[Available records Boundary: Start]

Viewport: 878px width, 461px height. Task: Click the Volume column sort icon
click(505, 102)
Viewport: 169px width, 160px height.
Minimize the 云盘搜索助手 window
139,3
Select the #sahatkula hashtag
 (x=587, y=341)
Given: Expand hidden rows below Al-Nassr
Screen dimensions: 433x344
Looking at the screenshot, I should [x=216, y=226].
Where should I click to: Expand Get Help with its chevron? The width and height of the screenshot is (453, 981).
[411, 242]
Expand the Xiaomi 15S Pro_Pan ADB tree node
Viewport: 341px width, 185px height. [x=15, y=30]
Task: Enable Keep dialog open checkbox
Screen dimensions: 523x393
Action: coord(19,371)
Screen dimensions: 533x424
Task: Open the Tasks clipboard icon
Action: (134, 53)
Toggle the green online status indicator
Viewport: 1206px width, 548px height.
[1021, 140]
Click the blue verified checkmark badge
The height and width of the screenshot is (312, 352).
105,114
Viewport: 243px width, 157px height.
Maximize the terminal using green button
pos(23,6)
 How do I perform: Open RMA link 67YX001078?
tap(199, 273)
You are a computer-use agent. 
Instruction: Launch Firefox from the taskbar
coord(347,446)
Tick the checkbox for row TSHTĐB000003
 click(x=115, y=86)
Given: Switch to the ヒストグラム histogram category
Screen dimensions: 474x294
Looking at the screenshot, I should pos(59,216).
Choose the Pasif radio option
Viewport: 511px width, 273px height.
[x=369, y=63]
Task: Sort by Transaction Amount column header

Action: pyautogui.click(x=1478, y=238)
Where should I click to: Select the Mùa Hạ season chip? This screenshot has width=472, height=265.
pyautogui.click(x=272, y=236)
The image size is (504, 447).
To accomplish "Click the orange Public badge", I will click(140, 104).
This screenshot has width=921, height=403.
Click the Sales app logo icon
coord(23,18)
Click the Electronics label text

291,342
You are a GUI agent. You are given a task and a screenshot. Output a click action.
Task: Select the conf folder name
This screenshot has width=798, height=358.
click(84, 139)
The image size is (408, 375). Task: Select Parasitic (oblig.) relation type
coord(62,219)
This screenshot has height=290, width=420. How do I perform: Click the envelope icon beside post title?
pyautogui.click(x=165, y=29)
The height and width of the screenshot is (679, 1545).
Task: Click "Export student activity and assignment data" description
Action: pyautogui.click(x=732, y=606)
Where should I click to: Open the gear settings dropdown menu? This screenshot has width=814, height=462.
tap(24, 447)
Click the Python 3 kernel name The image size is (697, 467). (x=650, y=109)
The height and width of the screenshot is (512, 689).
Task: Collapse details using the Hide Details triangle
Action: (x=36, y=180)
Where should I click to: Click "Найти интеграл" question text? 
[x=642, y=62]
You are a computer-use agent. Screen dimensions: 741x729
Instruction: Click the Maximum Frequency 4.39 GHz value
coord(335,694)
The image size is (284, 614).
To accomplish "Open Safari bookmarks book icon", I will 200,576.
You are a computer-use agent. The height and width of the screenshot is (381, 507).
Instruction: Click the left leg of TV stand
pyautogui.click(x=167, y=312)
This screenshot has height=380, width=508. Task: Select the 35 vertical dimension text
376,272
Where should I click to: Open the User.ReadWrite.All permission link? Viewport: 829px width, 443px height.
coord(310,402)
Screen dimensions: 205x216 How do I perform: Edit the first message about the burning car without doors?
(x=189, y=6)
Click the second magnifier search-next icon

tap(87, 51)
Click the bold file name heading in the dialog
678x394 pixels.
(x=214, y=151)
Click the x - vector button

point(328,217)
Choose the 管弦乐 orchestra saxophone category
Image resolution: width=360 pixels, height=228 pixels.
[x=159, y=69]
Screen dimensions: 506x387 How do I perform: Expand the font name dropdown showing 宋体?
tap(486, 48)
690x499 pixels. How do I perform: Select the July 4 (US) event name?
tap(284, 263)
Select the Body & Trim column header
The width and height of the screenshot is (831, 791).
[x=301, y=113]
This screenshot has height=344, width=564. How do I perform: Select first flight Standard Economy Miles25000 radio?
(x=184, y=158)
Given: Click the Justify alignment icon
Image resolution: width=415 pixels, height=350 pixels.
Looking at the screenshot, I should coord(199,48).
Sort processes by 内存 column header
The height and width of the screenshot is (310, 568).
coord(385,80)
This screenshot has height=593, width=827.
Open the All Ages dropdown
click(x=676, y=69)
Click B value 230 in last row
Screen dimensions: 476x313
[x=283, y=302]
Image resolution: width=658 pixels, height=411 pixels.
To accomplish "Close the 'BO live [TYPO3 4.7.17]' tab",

[Available records Boundary: End]

Repeat the data in full. Alter nothing.

Viewport: 878px width, 461px height. Task: Click the Volume column sort icon
click(505, 102)
Viewport: 169px width, 160px height.
Minimize the 云盘搜索助手 window
139,3
Select the #sahatkula hashtag
 (x=587, y=341)
Given: Expand hidden rows below Al-Nassr
Screen dimensions: 433x344
Looking at the screenshot, I should [x=216, y=226].
Where should I click to: Expand Get Help with its chevron? The width and height of the screenshot is (453, 981).
[411, 242]
Expand the Xiaomi 15S Pro_Pan ADB tree node
Viewport: 341px width, 185px height. [x=15, y=30]
Task: Enable Keep dialog open checkbox
Screen dimensions: 523x393
Action: coord(19,371)
Screen dimensions: 533x424
Task: Open the Tasks clipboard icon
Action: (134, 53)
Toggle the green online status indicator
Viewport: 1206px width, 548px height.
[1021, 140]
Click the blue verified checkmark badge
The height and width of the screenshot is (312, 352).
105,114
Viewport: 243px width, 157px height.
Maximize the terminal using green button
pos(23,6)
 How do I perform: Open RMA link 67YX001078?
tap(199, 273)
You are a computer-use agent. 
Instruction: Launch Firefox from the taskbar
coord(347,446)
Tick the checkbox for row TSHTĐB000003
 click(x=115, y=86)
Given: Switch to the ヒストグラム histogram category
Screen dimensions: 474x294
Looking at the screenshot, I should pos(59,216).
Choose the Pasif radio option
Viewport: 511px width, 273px height.
[x=369, y=63]
Task: Sort by Transaction Amount column header

Action: pyautogui.click(x=1478, y=238)
Where should I click to: Select the Mùa Hạ season chip? This screenshot has width=472, height=265.
pyautogui.click(x=272, y=236)
The image size is (504, 447).
To accomplish "Click the orange Public badge", I will click(140, 104).
This screenshot has width=921, height=403.
Click the Sales app logo icon
coord(23,18)
Click the Electronics label text

291,342
You are a GUI agent. You are given a task and a screenshot. Output a click action.
Task: Select the conf folder name
This screenshot has width=798, height=358.
click(84, 139)
The image size is (408, 375). Task: Select Parasitic (oblig.) relation type
coord(62,219)
This screenshot has height=290, width=420. How do I perform: Click the envelope icon beside post title?
pyautogui.click(x=165, y=29)
The height and width of the screenshot is (679, 1545).
Task: Click "Export student activity and assignment data" description
Action: pyautogui.click(x=732, y=606)
Where should I click to: Open the gear settings dropdown menu? This screenshot has width=814, height=462.
tap(24, 447)
Click the Python 3 kernel name The image size is (697, 467). (x=650, y=109)
The height and width of the screenshot is (512, 689).
Task: Collapse details using the Hide Details triangle
Action: (x=36, y=180)
Where should I click to: Click "Найти интеграл" question text? 
[x=642, y=62]
You are a computer-use agent. Screen dimensions: 741x729
Instruction: Click the Maximum Frequency 4.39 GHz value
coord(335,694)
The image size is (284, 614).
To accomplish "Open Safari bookmarks book icon", I will 200,576.
You are a computer-use agent. The height and width of the screenshot is (381, 507).
Instruction: Click the left leg of TV stand
pyautogui.click(x=167, y=312)
This screenshot has height=380, width=508. Task: Select the 35 vertical dimension text
376,272
Where should I click to: Open the User.ReadWrite.All permission link? Viewport: 829px width, 443px height.
coord(310,402)
Screen dimensions: 205x216 How do I perform: Edit the first message about the burning car without doors?
(x=189, y=6)
Click the second magnifier search-next icon

tap(87, 51)
Click the bold file name heading in the dialog
678x394 pixels.
(x=214, y=151)
Click the x - vector button

point(328,217)
Choose the 管弦乐 orchestra saxophone category
Image resolution: width=360 pixels, height=228 pixels.
[x=159, y=69]
Screen dimensions: 506x387 How do I perform: Expand the font name dropdown showing 宋体?
tap(486, 48)
690x499 pixels. How do I perform: Select the July 4 (US) event name?
tap(284, 263)
Select the Body & Trim column header
The width and height of the screenshot is (831, 791).
[x=301, y=113]
This screenshot has height=344, width=564. How do I perform: Select first flight Standard Economy Miles25000 radio?
(x=184, y=158)
Given: Click the Justify alignment icon
Image resolution: width=415 pixels, height=350 pixels.
Looking at the screenshot, I should coord(199,48).
Sort processes by 内存 column header
The height and width of the screenshot is (310, 568).
coord(385,80)
This screenshot has height=593, width=827.
Open the All Ages dropdown
click(x=676, y=69)
Click B value 230 in last row
Screen dimensions: 476x313
[x=283, y=302]
Image resolution: width=658 pixels, height=411 pixels.
To accomplish "Close the 'BO live [TYPO3 4.7.17]' tab",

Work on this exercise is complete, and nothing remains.